B呼称の分母を8に固定して1/8Bなら「一分(いちぶ)」、2/8Bなら「二分(にぶ)」と呼びます。
A呼称、B呼称、俗称の対応表
A呼称とB呼称、そして俗称の対応は以下の表のようになります。
A呼称 | B呼称 | 俗称 | 外径D[mm] |
---|---|---|---|
6 | 1/8 | 1分 | 10.5 |
8 | 1/4 | 2分 | 13.8 |
10 | 3/8 | 3分 | 17.3 |
15 | 1/2 | 4分 | 21.7 |
20 | 3/4 | 6分 | 27.2 |
25 | 1 | インチ | 34.0 |
32 | 1 1/4 | インチ2分 | 42.7 |
40 | 1 1/2 | インチ半 | 48.6 |
50 | 2 | 2インチ | 60.5 |
65 | 2 1/2 | 2インチ半 | 76.3 |
80 | 3 | 3インチ | 89.1 |
90 | 3 1/2 | 3インチ半 | 101.6 |
100 | 4 | 4インチ | 114.3 |
125 | 5 | 5インチ | 139.8 |
150 | 6 | 6インチ | 165.2 |
175 | 7 | 7インチ | 190.7 |
200 | 8 | 8インチ | 216.3 |
225 | 9 | 9インチ | 241.8 |
250 | 10 | 10インチ | 267.4 |
300 | 12 | 12インチ | 318.5 |
350 | 14 | 14インチ | 355.6 |
400 | 16 | 16インチ | 406.4 |
450 | 18 | 18インチ | 457.2 |
500 | 20 | 20インチ | 508.0 |
大体の目安ですが、32A~40Aは手すりなどに、70A〜125Aは照明柱などに使われる場合があります。
JIS規格とANSI規格の違いとは
日本で生産されるパイプは大半がJIS規格によりますが、外国規格の配管も一部生産・使用されています。

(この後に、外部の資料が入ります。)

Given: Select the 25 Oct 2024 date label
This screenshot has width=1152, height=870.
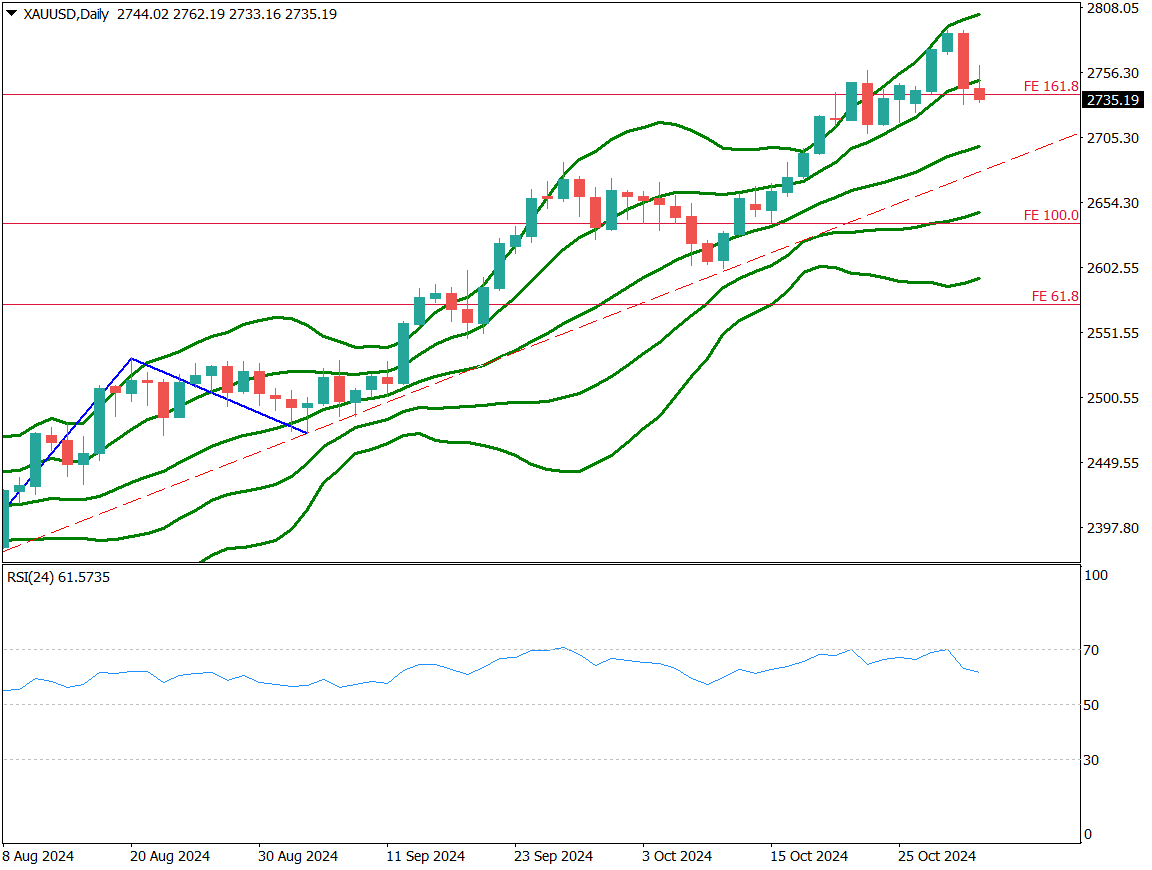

外国の配管はJIS規格ではなく、主にANSI規格が利用されます。ANSI規格とは、米国国家規格協会(American National Standards Institute)の略称で、主にアメリカ合衆国での工業規格の標準化を行うものです。世界的に影響力がある標準規格の一つで、ISO(国際標準機構)やIEC(国際電気標準会議)などの国際標準となることも多いとされています。
ANSI規格はJIS規格に近い位置付けですが、JIS規格の「A呼称」「B呼称」「俗称」はANSI規格の寸法と全く同じではありません。
JIS規格の単位がメートル法であることに対して、ANSI規格はヤード・ポンド法であり、どちらも他の規格との整合を前提として定められているものではないため、若干の寸法のズレが生じてしまいます。(1ヤード=0.9144m)
一般的に、国内向けの構造材料や設備資材においての表記はJIS規格が採用されることが多く、建築現場や建材メーカー、施工者において馴染みが深いものとされています。